Consider the following rational numbers.
S. NoRational numberDenominator in powers of \(10\)Denominators in product of \(2\) and \(5\)
\(1\)\(0.125\)\(\frac{125}{1000} = \frac{125}{10^3}\)\(\frac{5^3}{2^3 \times 5^3}\)
\(2\)\(0.0002275\)\(\frac{2275}{10000000} = \frac{2275}{10^7}\)\(\frac{7 \times 13 \times 5^2}{2^7 \times 5^7} = \frac{7 \times 13}{2^7 \times 5^5}\)
\(3\)\(56.25\)\(\frac{5625}{100} = \frac{5625}{10^2}\)\(\frac{3^2 \times 5^4}{2^2 \times 5^2} = \frac{3^2 \times 5^2}{2^2}\)
From the above result, observe that the given number is converted into a rational number in the form of \(\frac{p}{q}\), where \(p\) and \(q\) are coprime.
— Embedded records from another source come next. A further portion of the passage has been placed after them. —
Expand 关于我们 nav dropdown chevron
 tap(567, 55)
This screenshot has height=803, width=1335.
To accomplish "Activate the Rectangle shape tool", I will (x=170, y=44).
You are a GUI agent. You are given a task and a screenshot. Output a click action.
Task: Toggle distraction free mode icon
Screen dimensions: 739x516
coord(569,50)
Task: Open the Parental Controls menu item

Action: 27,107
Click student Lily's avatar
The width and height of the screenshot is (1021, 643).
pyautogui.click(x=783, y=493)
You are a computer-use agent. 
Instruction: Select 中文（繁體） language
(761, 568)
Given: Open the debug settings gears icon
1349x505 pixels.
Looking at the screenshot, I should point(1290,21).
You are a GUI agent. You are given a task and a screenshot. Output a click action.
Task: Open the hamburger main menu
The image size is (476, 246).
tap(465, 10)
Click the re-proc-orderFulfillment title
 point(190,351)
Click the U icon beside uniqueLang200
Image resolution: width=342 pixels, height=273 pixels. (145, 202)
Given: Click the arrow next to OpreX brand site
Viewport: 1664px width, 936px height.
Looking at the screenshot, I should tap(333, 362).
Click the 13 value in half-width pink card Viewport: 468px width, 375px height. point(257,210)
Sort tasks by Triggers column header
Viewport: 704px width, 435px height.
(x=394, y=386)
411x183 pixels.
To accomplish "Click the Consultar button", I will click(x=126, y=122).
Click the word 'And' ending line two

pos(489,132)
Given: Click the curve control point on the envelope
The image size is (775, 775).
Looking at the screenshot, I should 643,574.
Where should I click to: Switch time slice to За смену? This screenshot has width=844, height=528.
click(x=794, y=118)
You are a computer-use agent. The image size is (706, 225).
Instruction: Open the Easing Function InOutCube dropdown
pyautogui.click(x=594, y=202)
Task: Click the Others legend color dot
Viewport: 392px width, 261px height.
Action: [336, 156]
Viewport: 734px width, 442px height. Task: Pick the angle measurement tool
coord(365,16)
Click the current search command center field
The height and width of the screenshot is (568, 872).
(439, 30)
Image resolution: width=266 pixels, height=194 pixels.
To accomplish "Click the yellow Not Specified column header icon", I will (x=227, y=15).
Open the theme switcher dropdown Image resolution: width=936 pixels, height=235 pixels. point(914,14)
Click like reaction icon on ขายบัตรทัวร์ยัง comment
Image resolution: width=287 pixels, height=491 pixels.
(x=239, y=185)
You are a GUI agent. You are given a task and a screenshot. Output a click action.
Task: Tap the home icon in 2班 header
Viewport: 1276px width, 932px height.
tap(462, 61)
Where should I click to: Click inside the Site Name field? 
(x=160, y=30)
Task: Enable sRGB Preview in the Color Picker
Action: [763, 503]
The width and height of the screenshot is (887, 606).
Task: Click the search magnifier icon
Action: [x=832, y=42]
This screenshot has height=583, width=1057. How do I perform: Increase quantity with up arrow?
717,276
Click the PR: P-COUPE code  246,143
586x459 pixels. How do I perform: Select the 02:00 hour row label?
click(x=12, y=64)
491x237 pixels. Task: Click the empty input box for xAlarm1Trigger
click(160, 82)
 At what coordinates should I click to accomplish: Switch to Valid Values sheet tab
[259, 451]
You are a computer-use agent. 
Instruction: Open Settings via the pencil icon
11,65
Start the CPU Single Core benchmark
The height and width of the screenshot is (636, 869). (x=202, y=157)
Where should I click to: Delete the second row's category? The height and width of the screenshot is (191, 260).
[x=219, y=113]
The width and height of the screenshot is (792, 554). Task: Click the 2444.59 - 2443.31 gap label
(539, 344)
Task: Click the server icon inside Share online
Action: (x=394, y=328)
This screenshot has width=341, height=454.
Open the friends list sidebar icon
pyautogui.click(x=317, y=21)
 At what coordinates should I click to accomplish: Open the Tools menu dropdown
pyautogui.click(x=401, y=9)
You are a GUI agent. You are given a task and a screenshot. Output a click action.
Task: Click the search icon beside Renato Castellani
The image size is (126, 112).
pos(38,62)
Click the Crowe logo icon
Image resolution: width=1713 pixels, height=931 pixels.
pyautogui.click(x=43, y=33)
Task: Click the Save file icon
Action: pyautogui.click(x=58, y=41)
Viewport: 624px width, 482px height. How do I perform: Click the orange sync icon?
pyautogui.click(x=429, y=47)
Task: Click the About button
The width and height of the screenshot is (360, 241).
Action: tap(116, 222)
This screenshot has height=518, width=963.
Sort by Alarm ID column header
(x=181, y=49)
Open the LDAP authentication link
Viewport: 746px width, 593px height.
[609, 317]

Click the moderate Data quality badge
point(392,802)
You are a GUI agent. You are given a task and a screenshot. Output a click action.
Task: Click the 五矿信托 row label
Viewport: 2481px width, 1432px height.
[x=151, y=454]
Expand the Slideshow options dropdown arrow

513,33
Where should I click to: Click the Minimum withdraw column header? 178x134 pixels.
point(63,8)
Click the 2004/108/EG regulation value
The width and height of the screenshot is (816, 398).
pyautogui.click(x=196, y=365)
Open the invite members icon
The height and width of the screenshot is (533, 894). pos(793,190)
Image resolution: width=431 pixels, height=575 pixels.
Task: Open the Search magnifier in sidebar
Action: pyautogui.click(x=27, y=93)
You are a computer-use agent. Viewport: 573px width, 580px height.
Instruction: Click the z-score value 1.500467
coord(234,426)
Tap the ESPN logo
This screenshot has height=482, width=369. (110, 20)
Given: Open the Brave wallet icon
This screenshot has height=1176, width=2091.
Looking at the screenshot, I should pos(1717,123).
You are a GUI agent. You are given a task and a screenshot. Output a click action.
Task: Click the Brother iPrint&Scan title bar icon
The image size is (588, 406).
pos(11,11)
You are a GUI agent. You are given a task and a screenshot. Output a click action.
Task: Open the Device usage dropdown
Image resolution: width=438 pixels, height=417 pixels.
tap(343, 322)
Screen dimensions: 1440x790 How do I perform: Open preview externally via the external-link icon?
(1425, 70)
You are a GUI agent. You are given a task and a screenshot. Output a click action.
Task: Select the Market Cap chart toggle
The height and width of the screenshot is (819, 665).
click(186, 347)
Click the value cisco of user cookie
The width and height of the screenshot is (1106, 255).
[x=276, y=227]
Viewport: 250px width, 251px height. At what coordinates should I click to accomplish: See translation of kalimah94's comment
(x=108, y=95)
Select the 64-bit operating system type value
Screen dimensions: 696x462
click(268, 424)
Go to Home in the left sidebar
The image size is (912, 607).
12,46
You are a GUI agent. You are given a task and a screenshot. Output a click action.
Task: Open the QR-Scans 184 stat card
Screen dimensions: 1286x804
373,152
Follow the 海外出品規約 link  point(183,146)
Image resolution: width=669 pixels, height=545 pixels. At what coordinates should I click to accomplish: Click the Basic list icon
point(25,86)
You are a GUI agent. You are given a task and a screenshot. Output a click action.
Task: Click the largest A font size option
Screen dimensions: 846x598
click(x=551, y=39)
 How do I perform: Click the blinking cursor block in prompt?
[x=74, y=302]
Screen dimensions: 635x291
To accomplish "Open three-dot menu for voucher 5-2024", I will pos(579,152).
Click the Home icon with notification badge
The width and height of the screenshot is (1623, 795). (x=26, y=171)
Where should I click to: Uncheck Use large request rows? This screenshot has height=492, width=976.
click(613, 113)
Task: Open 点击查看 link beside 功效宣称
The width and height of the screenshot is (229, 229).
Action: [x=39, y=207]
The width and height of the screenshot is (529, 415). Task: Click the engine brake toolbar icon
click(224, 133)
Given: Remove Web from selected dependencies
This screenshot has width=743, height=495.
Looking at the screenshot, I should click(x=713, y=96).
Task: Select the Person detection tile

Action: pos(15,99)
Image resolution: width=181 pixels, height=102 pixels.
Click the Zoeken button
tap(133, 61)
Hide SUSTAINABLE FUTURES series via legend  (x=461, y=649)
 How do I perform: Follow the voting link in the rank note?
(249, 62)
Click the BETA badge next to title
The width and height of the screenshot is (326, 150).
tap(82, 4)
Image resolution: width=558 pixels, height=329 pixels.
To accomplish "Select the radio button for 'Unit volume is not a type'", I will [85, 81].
Since the denominators are in the powers of \(10\) which have \(2\) and \(5\) as factors and the prime factorisation of \(q\) is in the form of \(2^m 5^n\) where \(m\) and \(n\) are non-negative integers.
This leads to an important theorem which we shall learn in the upcoming topics.
Let us consider an example on how to find the termination of the decimal places of the given rational number.
After how many digits the rational number \(\frac{1}{2^6 \times 5^2}\) terminate?
Let us make the denominator as a whole number.
\(\frac{1}{2^6 \times 5^2} = \frac{1 \times 5^4}{2^6 \times 5^2 \times 5^4}\)
\(= \frac{625}{2^6 \times 5^6}\)
\(= \frac{625}{1000000}\)
\(= 0.00000625\)
Therefore, the given rational number terminates after \(6\) decimal places.
To find the termination of the rational number after how many decimal places, let us consider the following steps.
Step 1: Write the numerator and denominator of the rational number in the prime factors and cancel the common terms.
Step 2: If the denominator is not in the form of \(2^m \times 5^n\), then the rational number will have a non-terminating repeating decimal expansion.
Step 3: Determine the maximum of \(m\) and \(n\).
Consider the above example \(\frac{1}{2^6 \times 5^2}\).
Here, the denominator is in the form of \(2^m \times 5^n\).
The maximum of \(m\) and \(n\) is \(6\).
Therefore, the given rational number terminates after \(6\) decimal places.